TASK REQUIREMENTS
What is needed is a word-for-word copy of the records below.

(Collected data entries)

■ ■ ■ ■ ■

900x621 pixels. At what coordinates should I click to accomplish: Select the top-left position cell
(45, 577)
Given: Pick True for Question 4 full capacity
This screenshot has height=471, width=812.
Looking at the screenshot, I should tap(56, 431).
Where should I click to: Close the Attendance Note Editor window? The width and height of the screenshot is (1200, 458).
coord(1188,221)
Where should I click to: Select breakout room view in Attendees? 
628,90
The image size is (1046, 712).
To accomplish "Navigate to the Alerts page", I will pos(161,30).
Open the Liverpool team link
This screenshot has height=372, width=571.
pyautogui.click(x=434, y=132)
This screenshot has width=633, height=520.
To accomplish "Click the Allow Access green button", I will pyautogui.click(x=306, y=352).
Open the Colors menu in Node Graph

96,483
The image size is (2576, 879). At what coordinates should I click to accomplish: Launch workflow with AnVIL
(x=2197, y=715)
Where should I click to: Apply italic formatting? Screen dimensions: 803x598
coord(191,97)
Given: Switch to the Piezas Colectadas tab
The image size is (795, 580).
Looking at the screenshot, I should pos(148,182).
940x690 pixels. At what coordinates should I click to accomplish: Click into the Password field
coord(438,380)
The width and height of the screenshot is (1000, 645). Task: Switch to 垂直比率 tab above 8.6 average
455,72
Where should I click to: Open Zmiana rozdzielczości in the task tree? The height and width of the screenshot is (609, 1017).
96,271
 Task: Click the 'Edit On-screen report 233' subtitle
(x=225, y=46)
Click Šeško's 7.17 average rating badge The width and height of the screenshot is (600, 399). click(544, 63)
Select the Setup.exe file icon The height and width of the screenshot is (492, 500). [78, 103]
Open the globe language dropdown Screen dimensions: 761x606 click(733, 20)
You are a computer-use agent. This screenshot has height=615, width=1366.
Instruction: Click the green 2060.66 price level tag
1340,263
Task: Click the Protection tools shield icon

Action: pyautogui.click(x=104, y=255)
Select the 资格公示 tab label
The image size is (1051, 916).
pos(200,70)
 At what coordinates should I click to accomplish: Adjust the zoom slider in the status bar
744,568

■ ■ ■ ■ ■

EXPECTED ANSWER
900x621 pixels. At what coordinates should I click to accomplish: Select the top-left position cell
(45, 577)
Given: Pick True for Question 4 full capacity
This screenshot has height=471, width=812.
Looking at the screenshot, I should tap(56, 431).
Where should I click to: Close the Attendance Note Editor window? The width and height of the screenshot is (1200, 458).
coord(1188,221)
Where should I click to: Select breakout room view in Attendees? 
628,90
The image size is (1046, 712).
To accomplish "Navigate to the Alerts page", I will pos(161,30).
Open the Liverpool team link
This screenshot has height=372, width=571.
pyautogui.click(x=434, y=132)
This screenshot has width=633, height=520.
To accomplish "Click the Allow Access green button", I will pyautogui.click(x=306, y=352).
Open the Colors menu in Node Graph

96,483
The image size is (2576, 879). At what coordinates should I click to accomplish: Launch workflow with AnVIL
(x=2197, y=715)
Where should I click to: Apply italic formatting? Screen dimensions: 803x598
coord(191,97)
Given: Switch to the Piezas Colectadas tab
The image size is (795, 580).
Looking at the screenshot, I should pos(148,182).
940x690 pixels. At what coordinates should I click to accomplish: Click into the Password field
coord(438,380)
The width and height of the screenshot is (1000, 645). Task: Switch to 垂直比率 tab above 8.6 average
455,72
Where should I click to: Open Zmiana rozdzielczości in the task tree? The height and width of the screenshot is (609, 1017).
96,271
 Task: Click the 'Edit On-screen report 233' subtitle
(x=225, y=46)
Click Šeško's 7.17 average rating badge The width and height of the screenshot is (600, 399). click(544, 63)
Select the Setup.exe file icon The height and width of the screenshot is (492, 500). [78, 103]
Open the globe language dropdown Screen dimensions: 761x606 click(733, 20)
You are a computer-use agent. This screenshot has height=615, width=1366.
Instruction: Click the green 2060.66 price level tag
1340,263
Task: Click the Protection tools shield icon

Action: pyautogui.click(x=104, y=255)
Select the 资格公示 tab label
The image size is (1051, 916).
pos(200,70)
 At what coordinates should I click to accomplish: Adjust the zoom slider in the status bar
744,568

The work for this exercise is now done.